My name is Johan and I have had the symptoms of DP for 20 years. First I’d like to apologize for making abuse on the English language since English is not my native tongue, (Swedish is).
I recall the first time I felt strange, it was when our class was in an amusement park, my theory is that the stress I felt when heading for the
rollercoaster triggered something in my head. The feeling was not really unpleasant, it made me manage the fear for the attractions in some way, but on the other hand what was it??
It felt like being embedded in cotton and gliding around 2 inch above ground and feeling unclear but not drunk. After a night of sleep I was normal again.

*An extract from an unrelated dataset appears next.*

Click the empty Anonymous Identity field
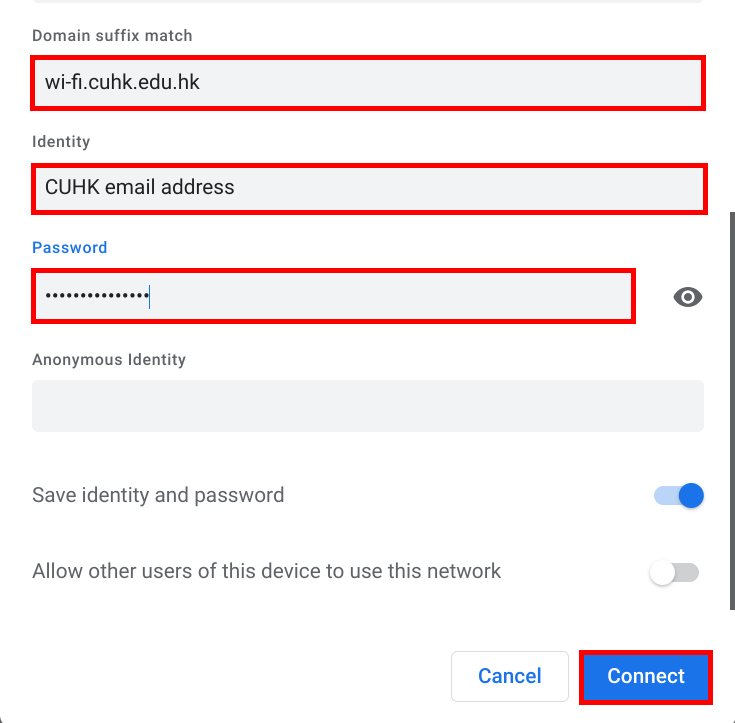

During the next 2-3 years I had this experience maybe 10 times and especially at discos, I did no drugs at this time, not even booze. Then 1982 we went with our school class on a school trip, celebrating end of high school. Much booze, almost no sleep and a lot of dancing and so. After these two intense days I have had DP.
Like many (all) of you friends here I tried hard to “wake up” but I kind of trapped in a state where you are not completely awake. As time went by I tried to find out via books etc what it was I could be suffering from. I stumbled over DP diagnosis in a medical book but the explanation was not 100%. I am married and have 2 children today, I have tried to explain to my wife how I feel, guess the result 🙂 ? Yep, right. She experience problems in understanding me and I don’t blame her.
I have faced fact that I most likely will feel this way the rest of my life and have accepted it…what really, really have helped a LOT is that I am not alone. Finding this site made me almost cry, I wanted to hug my screen!
If it somewhere in the future will be a cure for this DP then I would love it but now one can kind of only hang on and do the best out of it. I have tried so hard “waking up” but I now realize there is no use. After all these years I have gotten some kind of used to it, I wake up in the morning and don’t think so much about it. More focusing on daily work etc.
For me the “DP feeling” is like not being able to open one’s eyes completely but kind of walk around with semi closed eyes although they are open. I have never experienced anxiety and am happy for that. There is also some kind of warm comfort feeling but again It would be sooo wonderful to feel the sharp fully awake feeling.
One odd thing is that maybe once a month it comes over me so totally the fact that I will someday die…it is somewhat difficult to explain correctly but it is an insight that one day everything stops and that’s it!
I have read that DP people not seldom have this existential type of thoughts.
Well that was my story, thanx for reading and hoping it can help a little bit for someone somewhere sometime.